今回は2つのアプリケーションがあるので、Build Artifactsは2つに分割してあります。 ビルドパイプラインが完成したら、後程使うので一度ビルドを実行しておきましょう。

Azure DevOpsとKey Vaultを接続して、シークレットの参照に必要な情報を定義する

前回の記事を参考にしてください。

リリースパイプラインを構築する

リリースパイプラインを作っていきます。 今回はVMに2つのアプリケーションをデプロイすることになります。 これらのアプリケーションの配置先は同一のVMなので、リリースパイプライン内に1つのStageを定義して、その中でWebアプリケーションのデプロイと、コンソールアプリケーションの配置を行っていきます。 ほとんどの箇所は前回解説した通りですので、異なる部分だけ解説します。

WebアプリケーションのWeb.configの設定値を差し替える

.NET FrameworkのWebアプリケーションの場合、アプリケーションの動作設定はWeb.configファイルに行います。 このファイルの設定値を、アプリケーションのデプロイ直前に差し替えるには、 [IIS web app deploy] のタスクを使用します。 [File Transforms & Variable Substitution Options] のセクションを開いて [XML variable substitution] のチェックをオン にします。 これが、Web.configを書き換えるための設定です。 その他の設定は、要件に合わせて変更してください。

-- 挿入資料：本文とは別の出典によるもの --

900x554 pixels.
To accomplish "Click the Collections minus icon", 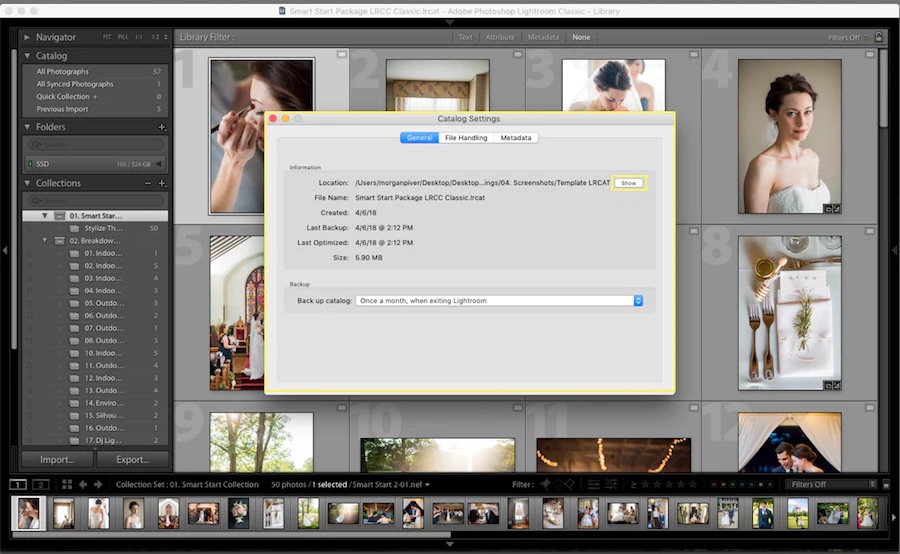I will [x=148, y=183].

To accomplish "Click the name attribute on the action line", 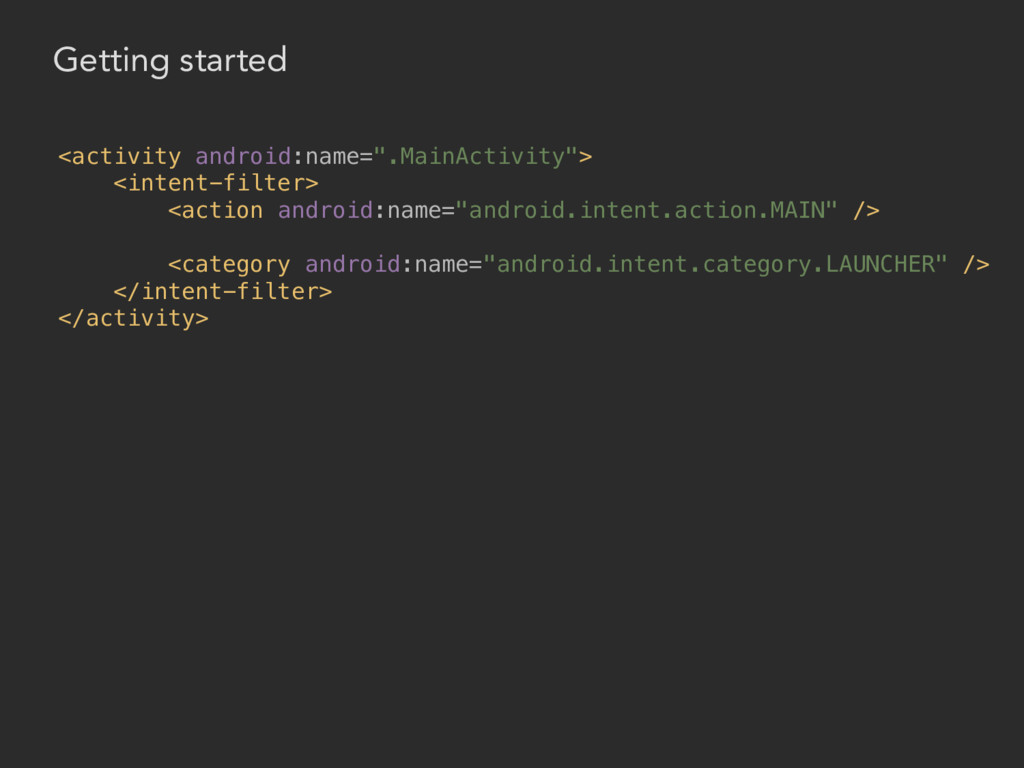I will click(x=415, y=211).
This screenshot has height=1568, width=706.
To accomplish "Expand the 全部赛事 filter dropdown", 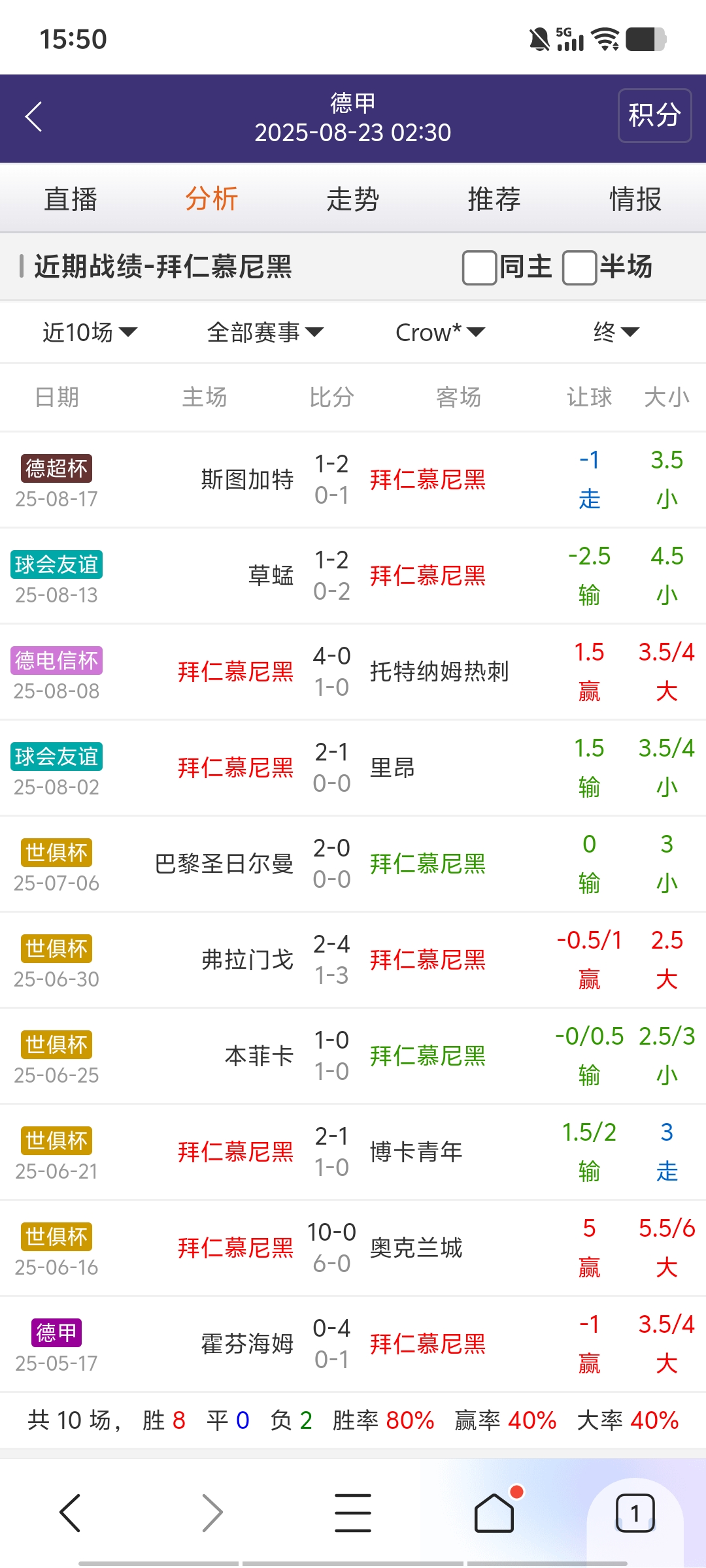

f:id:masatsuna:20191210000253p:plain
Webアプリケーションのデプロイ設定

次にWeb.configの値をどの値に書き換えるかの定義を行います。 .NET Coreのappsettings.jsonの場合、どの設定値であっても自由に書き換えることができましたが、構成ファイルの場合は変更できる項目に制限があります。 以下のセクションの設定値のみ、書き換えが行われます。

  • applicationSettings
  • appSettings
  • connectionStrings
  • configSectionsに定義した要素

applicationSettingsセクション、configSectionsセクションに定義したセクションは、リリースパイプラインに設定する変数名に対応した属性の値が、変数の値で上書きされます。 appSettingsセクションは、リリースパイプラインに設定する変数名に対応したkey属性をもつadd要素のvalue属性値が、変数の値で上書きされます。 connectionStringsセクションは、リリースパイプラインに設定する変数名に対応したname属性をもつadd要素のconnectionString属性値が、変数の値で上書きされます。

具体的な変換例については以下を参照してください。

docs.microsoft.com

今回はconnectionStringsセクションの TestDbContext というname属性を持つadd要素のconnectionString属性値と、appSettingsセクションの ProductLabel というkey属性を持つadd要素のvalue属性値を差し替えます。 これらの値を差し替えるには、リリースパイプラインの変数に [TestDbContext] 、 [ProductLabel] を定義します。 このあたりの設定は前回解説したのとほぼ同じなので割愛します。

Azure Key Vaultに、差し替えたい値のキー名と同じ名前のシークレットを準備して、Azure DevOpsで参照すると、有無を言わさず値の差し替えが実行されてしまうことには注意が必要です。 例えば今回の構成ファイルのappSettingsセクションには、 [ClientValidationEnabled] という名前のキーが準備されています。 この状態で、 Azure Key Vaultに同名のシークレットを登録し、 [Pipelines] → [Library] メニューでVariable groupsに追加してしまうと、その設定値が上書きされてしまいます。 実際の開発で使うことを想定すると、Azure Key Vaultのシークレット名はKey Vaultのシークレットであることを表すような命名規則*1としておくことが、予期せぬ設定値の上書きを防ぐのに役立つかと思います。

App.configの設定値を差し替える

Azure Pipelinesのリリースパイプラインでコンソールアプリケーションをデプロイする場合、通常は [Copy files] などの単純なタスクを用いてファイルを配置していきます。 これらの単純なタスクには、設定値を差し替えるような機能は備わっていません。 そこで使用するのが、 [File transform] というタスクです。 これは前述したWebアプリケーションの設定差し替え機能だけを取り出したタスクになっており、今回解説しているXMLファイルの設定値差し替え以外に、前回解説したJSONファイルの設定値差し替えも行うことができます。

docs.microsoft.com

コンソールアプリケーションの場合、実装時に作成するApp.configファイルは、ビルド時に [<実行ファイルの名前>.exe.config] という名前にリネームされます。 今回は [ConsoleApp.exe] という名前の実行ファイルを作るよう設定しているので、App.configは [ConsoleApp.exe.config] という名前になります。 以上を加味すると、 [File transform] のタスクを使用して、コンソールアプリケーションの構成ファイル設定値を差し替える設定は以下のようになります。

f:id:masatsuna:20191210000147p:plain
File transformの設定

設定値の差し替えは、Webアプリケーションの場合とまったく同じで、リリースパイプラインの変数定義を使用して行います。

作成したリリースパイプラインを実行すると、デプロイする際設定値の差し替えが実行されます。

まとめ

今回はAzure DevOpsのリリースパイプライン内で、.NET Frameworkを用いて構築したアプリケーションの構成ファイルの設定値を差し替える方法について解説しました。 正直.NET Core版(というか、appsettings.jsonの設定値差し替え)の方が高機能でしたね。 時代は.NET Coreですから、できる限りそちらに移行していきたいものです。

*1:例えばシークレットの名前には、必ず [KVSecret-] を接頭辞として付与する、など。